• **Texte fourni**:
* * * * * * *

La société Géolean n'a pas conclu sur ce point.
Le tribunal a considéré que les pièces contrefaisantes « sont celles listées dans le dispositif de l'arrêt de la cour d'appel de Paris du 23 novembre 2021. Ainsi, les éléments tubulaires, référencés GT, les joints de structure, référencés G-A et autres, et les guides référencés G400 et G400 ESD, en sont exclus ».
Or, les pièces contrefaisantes sont outre celles mentionnées dans l'arrêt de la cour, soit les guides référencés G450 et G450 ESD, les moyens de fixation (« joints de connexion ») de la gamme GM (G-M1, G-M2, G-M3, G-M4, G-M5, G-M6R, G-M8, G-M10), les rails de roulement référencés GR-400, les platines sous la référence RTS L-R et RTS L-R ESD, celles visées aux 4ème et 6ème paragraphe du dispositif du jugement qui ont fait l'objet de l'arrêt de confirmation, soit :
- les éléments tubulaires de la gamme « GT »,
- les joints de structure (référencés G-A, G-A ESD, G-B, G-B ESD, etc... jusqu'à G-L 45 ESD et G-V1 et G-VI ESD),
- les joints de connexion référencés G-M12, G-M 15 et G-M17,
- les guides référencés G400 et G400 ESD,
- les platines RTS L-R et RTS L-R ESD,
- et les éléments tubulaires référencés GT2-400, GT1-400, GT1-400 ESD et GT2 400 ESD.

* * * * * * *

• **Données fournies**:

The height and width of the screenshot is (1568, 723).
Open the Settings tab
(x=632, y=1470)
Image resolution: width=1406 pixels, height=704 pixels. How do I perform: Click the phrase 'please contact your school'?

* * * * * * *

• **Consignes**:
- a) D'après le texte fourni, sous quelle référence sont désignés les rails de roulement contrefaisants ?
- b) Reproduisez à l'identique le passage du texte fourni qui s'ouvre sur les mots contenant « Or, les pièces » et se clôt sur « GT2 400 ESD. ».
Les lignes ne sont d'aucune utilité ici.

• **Réponses attendues**:
- a) Ils sont référencés GR-400.

- b)
Or, les pièces contrefaisantes sont outre celles mentionnées dans l'arrêt de la cour, soit les guides référencés G450 et G450 ESD, les moyens de fixation (« joints de connexion ») de la gamme GM (G-M1, G-M2, G-M3, G-M4, G-M5, G-M6R, G-M8, G-M10), les rails de roulement référencés GR-400, les platines sous la référence RTS L-R et RTS L-R ESD, celles visées aux 4ème et 6ème paragraphe du dispositif du jugement qui ont fait l'objet de l'arrêt de confirmation, soit :
- les éléments tubulaires de la gamme « GT »,
- les joints de structure (référencés G-A, G-A ESD, G-B, G-B ESD, etc... jusqu'à G-L 45 ESD et G-V1 et G-VI ESD),
- les joints de connexion référencés G-M12, G-M 15 et G-M17,
- les guides référencés G400 et G400 ESD,
- les platines RTS L-R et RTS L-R ESD,
- et les éléments tubulaires référencés GT2-400, GT1-400, GT1-400 ESD et GT2 400 ESD.